Science Writer Miraculously Escapes Ravages Of Evolution

Science Writer Miraculously Escapes Ravages Of Evolution

A science writer at Discover magazine has managed to escape from the clutches of evolution and lived to tell us of it. This Bridget Alex has discovered humans—not her, but humans—have evolved to believe in gods. But, somehow, she did not. Therefore she is not human.

Or if she is, I don’t know if that means evolution is broken or she is some sort of genetic mutant who has evolved not to believe in gods. Since God exists, and since this Bridget Alex has evolved out of believing in this part of Reality, both theories are plausible.

On the other hand, if evolution can cause what we think, or is skilled at tricking us into thinking that what is not so is so, then how does this Bridget Alex know that what she believes is Real? What she believes may be an evolutionary fraud, a genetic trick designed to give her a breeding advantage for the strangely overly sexualized-yet-non-sexual American savanna in which she resides. She may be programmed to spout atheistic nonsense to lure a beta-boy into her bed, a soy boy who will encourage her not to abort her nascent offspring.

Evolution can be cruel.

Incidentally, why is evolution causing so many ladies to kill their own children? We are told evolution provides survival skillz. Yet slaughtering your own selfish-gene carriers would appear to be the opposite of survival.

On the other other hand, that killing is a pattern I noticed, and this Bridget Alex says humans evolved to notice patterns, many of which turn out to be false. Not the patterns she notices, of course. Evolution gave her a pass. So she says. But my patterns are suspect. So it could be injecting drugs to prevent conception and slitting the throats of the wee mites who make it past those chemical gates is providing a survival advantage I cannot see, since evolution isn’t letting me grasp the correct pattern.

I’ll let the true scientists, the folks who know evolution has let their minds alone discover truths, even though it’s evolution that provides the feels about truth, and so nobody would ever know they aren’t being fooled by some impish genes, answer this.

Isn’t science grand?

14 Comments

  1. Discover used to be a great science magazine. And then Disney bought it.

    Disney ruins everything.

  2. Wilbur Hassenfus

    “Incidentally, why is evolution causing so many ladies to kill their own children? We are told evolution provides survival skillz.”

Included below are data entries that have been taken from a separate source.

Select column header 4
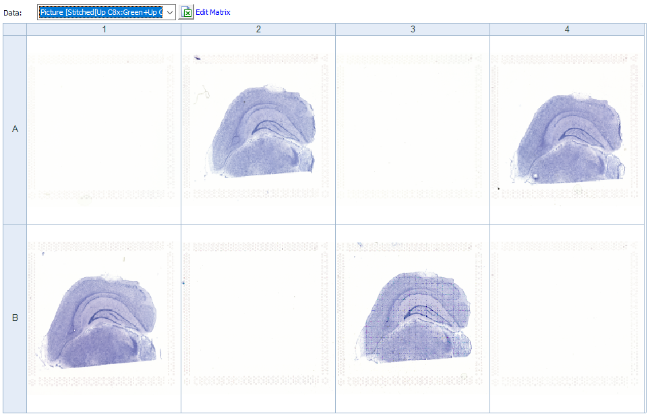The height and width of the screenshot is (416, 652). click(x=567, y=29)
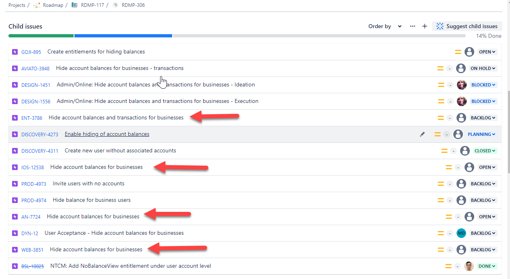Image resolution: width=510 pixels, height=279 pixels.
Task: Expand the PLANNING status dropdown
Action: pos(481,134)
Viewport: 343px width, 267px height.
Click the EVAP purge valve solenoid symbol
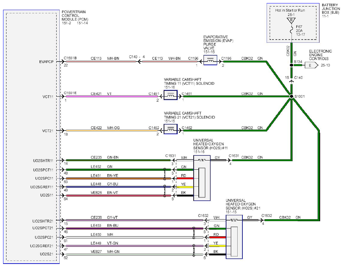(x=210, y=60)
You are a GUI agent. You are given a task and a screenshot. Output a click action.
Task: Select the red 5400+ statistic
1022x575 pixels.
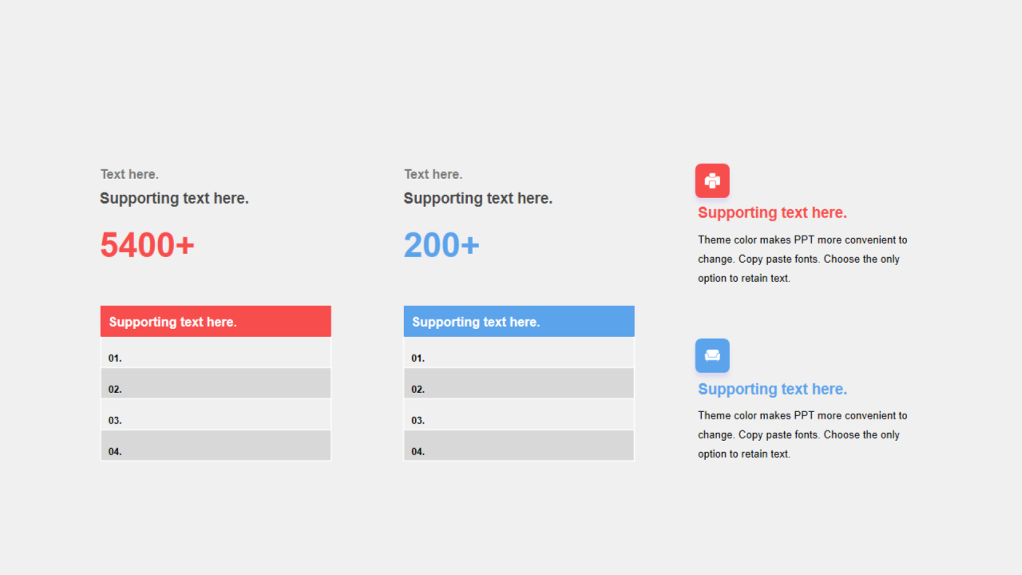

    Nobody is telling you that evolution thinks ahead and adapts to any environment but the one the critter is in right now. For example, he instincts that help squirrels evade cats appear to me (this is a GUESS) to be the same instincts that lead them to double back under your car wheels at the last moment. The environment has changed. If we keep it up long enough, squirrels will change. But they seem to breed fast enough for cars not to threaten the species.

    People spend a lot of time rationalizing instinctive behavior. I think (this is a GUESS) infinitely delayed reproduction is something like a “delayed gratification” instinct getting triggered the wrong way in a novel environment.

    See also the “mouse heaven” experiment.

    Evolution can’t think ahead. This is obvious. When you assume that it must, you’re missing the point.

  3. Sheri

    McChuck—I so agree with you. Disney ruins everything.

    Wilbur H: “For example, he instincts that help squirrels evade cats appear to me (this is a GUESS) to be the same instincts that lead them to double back under your car wheels at the last moment.”
    Love it! My laugh for the day!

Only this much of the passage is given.